Batale Véronique, assistante à l’Union des communes du Togo (UCT)

« Au Togo, il n’est pas donné à toutes les femmes d’accéder au champ politique. Elles sont  carrément reléguées au deuxième rang au niveau de la participation  politique et dans la prise de décision. Pourtant, elles sont très  nombreuses au niveau du tissu associatif et des partis politiques. Actuellement on a huit femmes parlementaires et aucune au niveau local ou à la mairie.
A qui la faute ? Au régime qui dure depuis une quarantaine d’années et qui bloque toute tentative de changement. Il faut attendre 2005 pour que la question de la participation féminine devienne de plus en plus  pressante, à tel point que c’est la première fois qu’un parti politique a choisi une femme comme candidate aux élections présidentielles. Pourtant, jusqu’à aujourd’hui, il n’y a ni quota ni programme pour faciliter l’insertion de la femme dans la sphère politique.
Pour changer cette situation, il faut plus de lutte de la part des femmes, plus d’éducation et d’alphabétisation. A titre d’exemple, le nombre de filles qui réussissent à intégrer l’université est infime ».

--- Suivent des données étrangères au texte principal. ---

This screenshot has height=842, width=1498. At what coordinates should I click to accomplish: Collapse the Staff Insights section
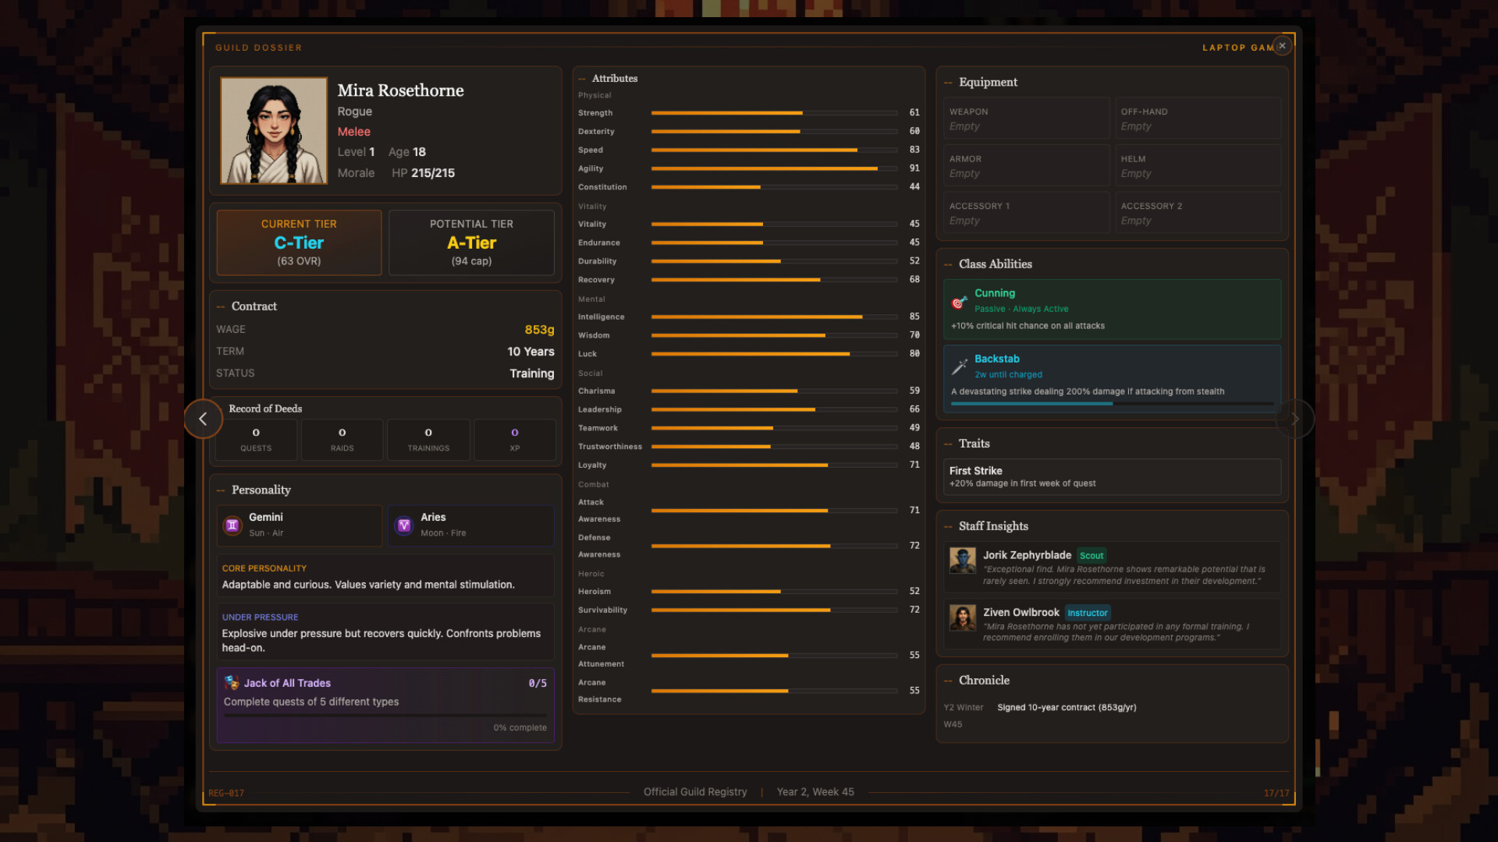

Filomena Delgado, parlementaire et présidente de l’assemblée municipale Praia

« Au Cap-Vert, nous avons une situation paritaire. Nous avons un nombre de femmes ministres égal à celui des hommes, mais pour le Parlement, il n’y a que 12 femmes. Au niveau des municipalités, sur 22 maires hommes, on a seulement deux femmes et deux présidentes des municipalités.
 Mais ce déséquilibre est compréhensible quand on sait que le nombre de femmes affiliées aux partis politiques est très réduit. Les femmes doivent participer et s’imposer comme  force de proposition.
Il y a même certaines femmes qui sont réticentes à l’idée du quota, mais il est clair qu’il faut prendre des mesures discriminatoires transitoires afin d’accélérer le processus d’intégration des femmes dans le champ politique ».